━━━━━ EXTRACTED DATA
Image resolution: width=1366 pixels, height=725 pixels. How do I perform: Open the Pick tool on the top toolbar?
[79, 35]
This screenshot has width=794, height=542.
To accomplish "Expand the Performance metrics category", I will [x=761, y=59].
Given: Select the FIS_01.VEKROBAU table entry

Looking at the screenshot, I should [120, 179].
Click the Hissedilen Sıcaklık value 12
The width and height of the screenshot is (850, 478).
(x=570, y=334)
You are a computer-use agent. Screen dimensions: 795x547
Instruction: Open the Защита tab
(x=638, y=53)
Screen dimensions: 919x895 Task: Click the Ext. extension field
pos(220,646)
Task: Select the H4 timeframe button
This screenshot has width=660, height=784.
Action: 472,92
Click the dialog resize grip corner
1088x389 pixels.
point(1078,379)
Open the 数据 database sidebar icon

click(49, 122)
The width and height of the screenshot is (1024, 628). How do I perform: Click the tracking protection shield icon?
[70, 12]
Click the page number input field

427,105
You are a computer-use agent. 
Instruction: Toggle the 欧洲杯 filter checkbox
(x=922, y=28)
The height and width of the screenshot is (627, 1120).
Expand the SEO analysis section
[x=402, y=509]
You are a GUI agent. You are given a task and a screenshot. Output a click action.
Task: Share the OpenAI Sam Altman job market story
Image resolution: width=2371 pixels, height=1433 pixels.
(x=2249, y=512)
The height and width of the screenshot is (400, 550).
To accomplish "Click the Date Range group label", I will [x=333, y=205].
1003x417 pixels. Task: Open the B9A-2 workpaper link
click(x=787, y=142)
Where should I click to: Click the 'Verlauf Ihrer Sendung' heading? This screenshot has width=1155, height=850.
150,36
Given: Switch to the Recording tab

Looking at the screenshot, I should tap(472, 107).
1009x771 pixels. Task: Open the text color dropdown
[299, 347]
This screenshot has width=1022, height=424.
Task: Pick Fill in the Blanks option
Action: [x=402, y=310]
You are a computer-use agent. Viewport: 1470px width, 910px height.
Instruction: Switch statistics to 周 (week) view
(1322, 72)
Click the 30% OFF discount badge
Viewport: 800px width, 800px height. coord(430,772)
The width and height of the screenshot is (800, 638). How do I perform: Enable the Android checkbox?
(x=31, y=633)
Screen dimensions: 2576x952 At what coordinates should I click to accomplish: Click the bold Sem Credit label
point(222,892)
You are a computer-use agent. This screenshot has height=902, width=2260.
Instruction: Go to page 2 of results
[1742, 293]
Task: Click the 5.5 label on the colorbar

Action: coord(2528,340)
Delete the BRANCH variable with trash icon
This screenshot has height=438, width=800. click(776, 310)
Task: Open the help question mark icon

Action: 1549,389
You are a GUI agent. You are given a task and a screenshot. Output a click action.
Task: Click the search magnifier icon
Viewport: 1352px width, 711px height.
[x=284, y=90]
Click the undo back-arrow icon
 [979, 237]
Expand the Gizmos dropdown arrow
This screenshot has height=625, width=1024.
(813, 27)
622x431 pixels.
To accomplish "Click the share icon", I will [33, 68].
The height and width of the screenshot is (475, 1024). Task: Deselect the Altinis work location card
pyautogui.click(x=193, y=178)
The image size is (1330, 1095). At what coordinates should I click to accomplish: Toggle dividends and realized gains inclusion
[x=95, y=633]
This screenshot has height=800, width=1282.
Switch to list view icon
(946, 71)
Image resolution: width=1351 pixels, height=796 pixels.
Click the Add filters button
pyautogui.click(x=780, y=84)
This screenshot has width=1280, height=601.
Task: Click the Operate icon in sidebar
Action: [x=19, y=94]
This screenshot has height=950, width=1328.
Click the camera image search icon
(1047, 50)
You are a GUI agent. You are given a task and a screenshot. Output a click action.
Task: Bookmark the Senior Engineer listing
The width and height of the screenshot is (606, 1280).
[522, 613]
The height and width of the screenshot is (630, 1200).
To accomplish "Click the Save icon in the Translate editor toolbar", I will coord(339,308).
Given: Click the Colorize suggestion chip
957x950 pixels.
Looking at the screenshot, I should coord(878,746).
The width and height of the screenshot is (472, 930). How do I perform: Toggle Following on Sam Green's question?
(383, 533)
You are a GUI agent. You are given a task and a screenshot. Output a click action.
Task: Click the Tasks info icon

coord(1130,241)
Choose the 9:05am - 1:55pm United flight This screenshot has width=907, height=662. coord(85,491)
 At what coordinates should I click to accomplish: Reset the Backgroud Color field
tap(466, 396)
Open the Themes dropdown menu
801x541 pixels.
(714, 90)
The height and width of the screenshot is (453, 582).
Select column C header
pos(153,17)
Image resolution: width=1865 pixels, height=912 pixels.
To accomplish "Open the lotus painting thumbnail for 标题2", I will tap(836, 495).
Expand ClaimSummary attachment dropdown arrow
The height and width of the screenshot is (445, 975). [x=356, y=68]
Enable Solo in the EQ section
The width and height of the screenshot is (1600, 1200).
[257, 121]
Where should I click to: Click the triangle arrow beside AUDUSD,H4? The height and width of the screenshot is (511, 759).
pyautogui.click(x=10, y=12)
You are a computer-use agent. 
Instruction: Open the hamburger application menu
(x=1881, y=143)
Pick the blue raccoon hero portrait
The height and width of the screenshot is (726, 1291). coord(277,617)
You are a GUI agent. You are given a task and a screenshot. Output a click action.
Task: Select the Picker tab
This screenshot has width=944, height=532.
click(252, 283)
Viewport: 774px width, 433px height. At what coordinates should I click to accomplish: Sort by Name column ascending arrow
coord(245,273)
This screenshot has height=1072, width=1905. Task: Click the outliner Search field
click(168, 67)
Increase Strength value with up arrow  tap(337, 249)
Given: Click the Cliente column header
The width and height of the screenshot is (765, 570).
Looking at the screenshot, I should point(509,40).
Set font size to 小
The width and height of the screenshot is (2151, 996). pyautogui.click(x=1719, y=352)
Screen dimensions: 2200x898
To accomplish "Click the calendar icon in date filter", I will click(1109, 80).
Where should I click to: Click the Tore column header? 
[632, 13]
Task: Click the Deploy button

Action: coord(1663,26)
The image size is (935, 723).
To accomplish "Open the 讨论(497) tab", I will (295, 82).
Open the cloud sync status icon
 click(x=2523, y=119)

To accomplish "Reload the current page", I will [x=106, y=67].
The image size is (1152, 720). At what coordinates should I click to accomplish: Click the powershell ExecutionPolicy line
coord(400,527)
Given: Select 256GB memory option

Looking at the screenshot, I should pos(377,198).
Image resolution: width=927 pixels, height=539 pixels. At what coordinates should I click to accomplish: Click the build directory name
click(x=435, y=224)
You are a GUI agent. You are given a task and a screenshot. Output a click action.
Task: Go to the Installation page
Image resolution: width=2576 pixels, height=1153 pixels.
━━━━━━━━━━
Return all of the data above as a JSON array of strings, one string per line, with blank lines omitted.

*THE RESPONSE*.
[
  "Image resolution: width=1366 pixels, height=725 pixels. How do I perform: Open the Pick tool on the top toolbar?",
  "[79, 35]",
  "This screenshot has width=794, height=542.",
  "To accomplish \"Expand the Performance metrics category\", I will [x=761, y=59].",
  "Given: Select the FIS_01.VEKROBAU table entry",
  "Looking at the screenshot, I should [120, 179].",
  "Click the Hissedilen Sıcaklık value 12",
  "The width and height of the screenshot is (850, 478).",
  "(x=570, y=334)",
  "You are a computer-use agent. Screen dimensions: 795x547",
  "Instruction: Open the Защита tab",
  "(x=638, y=53)",
  "Screen dimensions: 919x895 Task: Click the Ext. extension field",
  "pos(220,646)",
  "Task: Select the H4 timeframe button",
  "This screenshot has width=660, height=784.",
  "Action: 472,92",
  "Click the dialog resize grip corner",
  "1088x389 pixels.",
  "point(1078,379)",
  "Open the 数据 database sidebar icon",
  "click(49, 122)",
  "The width and height of the screenshot is (1024, 628). How do I perform: Click the tracking protection shield icon?",
  "[70, 12]",
  "Click the page number input field",
  "427,105",
  "You are a computer-use agent. ",
  "Instruction: Toggle the 欧洲杯 filter checkbox",
  "(x=922, y=28)",
  "The height and width of the screenshot is (627, 1120).",
  "Expand the SEO analysis section",
  "[x=402, y=509]",
  "You are a GUI agent. You are given a task and a screenshot. Output a click action.",
  "Task: Share the OpenAI Sam Altman job market story",
  "Image resolution: width=2371 pixels, height=1433 pixels.",
  "(x=2249, y=512)",
  "The height and width of the screenshot is (400, 550).",
  "To accomplish \"Click the Date Range group label\", I will [x=333, y=205].",
  "1003x417 pixels. Task: Open the B9A-2 workpaper link",
  "click(x=787, y=142)",
  "Where should I click to: Click the 'Verlauf Ihrer Sendung' heading? This screenshot has width=1155, height=850.",
  "150,36",
  "Given: Switch to the Recording tab",
  "Looking at the screenshot, I should tap(472, 107).",
  "1009x771 pixels. Task: Open the text color dropdown",
  "[299, 347]",
  "This screenshot has width=1022, height=424.",
  "Task: Pick Fill in the Blanks option",
  "Action: [x=402, y=310]",
  "You are a computer-use agent. Viewport: 1470px width, 910px height.",
  "Instruction: Switch statistics to 周 (week) view",
  "(1322, 72)",
  "Click the 30% OFF discount badge",
  "Viewport: 800px width, 800px height. coord(430,772)",
  "The width and height of the screenshot is (800, 638). How do I perform: Enable the Android checkbox?",
  "(x=31, y=633)",
  "Screen dimensions: 2576x952 At what coordinates should I click to accomplish: Click the bold Sem Credit label",
  "point(222,892)",
  "You are a computer-use agent. This screenshot has height=902, width=2260.",
  "Instruction: Go to page 2 of results",
  "[1742, 293]",
  "Task: Click the 5.5 label on the colorbar",
  "Action: coord(2528,340)",
  "Delete the BRANCH variable with trash icon",
  "This screenshot has height=438, width=800. click(776, 310)",
  "Task: Open the help question mark icon",
  "Action: 1549,389",
  "You are a GUI agent. You are given a task and a screenshot. Output a click action.",
  "Task: Click the search magnifier icon",
  "Viewport: 1352px width, 711px height.",
  "[x=284, y=90]",
  "Click the undo back-arrow icon",
  " [979, 237]",
  "Expand the Gizmos dropdown arrow",
  "This screenshot has height=625, width=1024.",
  "(813, 27)",
  "622x431 pixels.",
  "To accomplish \"Click the share icon\", I will [33, 68].",
  "The height and width of the screenshot is (475, 1024). Task: Deselect the Altinis work location card",
  "pyautogui.click(x=193, y=178)",
  "The image size is (1330, 1095). At what coordinates should I click to accomplish: Toggle dividends and realized gains inclusion",
  "[x=95, y=633]",
  "This screenshot has height=800, width=1282.",
  "Switch to list view icon",
  "(946, 71)",
  "Image resolution: width=1351 pixels, height=796 pixels.",
  "Click the Add filters button",
  "pyautogui.click(x=780, y=84)",
  "This screenshot has width=1280, height=601.",
  "Task: Click the Operate icon in sidebar",
  "Action: [x=19, y=94]",
  "This screenshot has height=950, width=1328.",
  "Click the camera image search icon",
  "(1047, 50)",
  "You are a GUI agent. You are given a task and a screenshot. Output a click action.",
  "Task: Bookmark the Senior Engineer listing",
  "The width and height of the screenshot is (606, 1280).",
  "[522, 613]",
  "The height and width of the screenshot is (630, 1200).",
  "To accomplish \"Click the Save icon in the Translate editor toolbar\", I will coord(339,308).",
  "Given: Click the Colorize suggestion chip",
  "957x950 pixels.",
  "Looking at the screenshot, I should coord(878,746).",
  "The width and height of the screenshot is (472, 930). How do I perform: Toggle Following on Sam Green's question?",
  "(383, 533)",
  "You are a GUI agent. You are given a task and a screenshot. Output a click action.",
  "Task: Click the Tasks info icon",
  "coord(1130,241)",
  "Choose the 9:05am - 1:55pm United flight This screenshot has width=907, height=662. coord(85,491)",
  " At what coordinates should I click to accomplish: Reset the Backgroud Color field",
  "tap(466, 396)",
  "Open the Themes dropdown menu",
  "801x541 pixels.",
  "(714, 90)",
  "The height and width of the screenshot is (453, 582).",
  "Select column C header",
  "pos(153,17)",
  "Image resolution: width=1865 pixels, height=912 pixels.",
  "To accomplish \"Open the lotus painting thumbnail for 标题2\", I will tap(836, 495).",
  "Expand ClaimSummary attachment dropdown arrow",
  "The height and width of the screenshot is (445, 975). [x=356, y=68]",
  "Enable Solo in the EQ section",
  "The width and height of the screenshot is (1600, 1200).",
  "[257, 121]",
  "Where should I click to: Click the triangle arrow beside AUDUSD,H4? The height and width of the screenshot is (511, 759).",
  "pyautogui.click(x=10, y=12)",
  "You are a computer-use agent. ",
  "Instruction: Open the hamburger application menu",
  "(x=1881, y=143)",
  "Pick the blue raccoon hero portrait",
  "The height and width of the screenshot is (726, 1291). coord(277,617)",
  "You are a GUI agent. You are given a task and a screenshot. Output a click action.",
  "Task: Select the Picker tab",
  "This screenshot has width=944, height=532.",
  "click(252, 283)",
  "Viewport: 774px width, 433px height. At what coordinates should I click to accomplish: Sort by Name column ascending arrow",
  "coord(245,273)",
  "This screenshot has height=1072, width=1905. Task: Click the outliner Search field",
  "click(168, 67)",
  "Increase Strength value with up arrow  tap(337, 249)",
  "Given: Click the Cliente column header",
  "The width and height of the screenshot is (765, 570).",
  "Looking at the screenshot, I should point(509,40).",
  "Set font size to 小",
  "The width and height of the screenshot is (2151, 996). pyautogui.click(x=1719, y=352)",
  "Screen dimensions: 2200x898",
  "To accomplish \"Click the calendar icon in date filter\", I will click(1109, 80).",
  "Where should I click to: Click the Tore column header? ",
  "[632, 13]",
  "Task: Click the Deploy button",
  "Action: coord(1663,26)",
  "The image size is (935, 723).",
  "To accomplish \"Open the 讨论(497) tab\", I will (295, 82).",
  "Open the cloud sync status icon",
  " click(x=2523, y=119)",
  "To accomplish \"Reload the current page\", I will [x=106, y=67].",
  "The image size is (1152, 720). At what coordinates should I click to accomplish: Click the powershell ExecutionPolicy line",
  "coord(400,527)",
  "Given: Select 256GB memory option",
  "Looking at the screenshot, I should pos(377,198).",
  "Image resolution: width=927 pixels, height=539 pixels. At what coordinates should I click to accomplish: Click the build directory name",
  "click(x=435, y=224)",
  "You are a GUI agent. You are given a task and a screenshot. Output a click action.",
  "Task: Go to the Installation page",
  "Image resolution: width=2576 pixels, height=1153 pixels."
]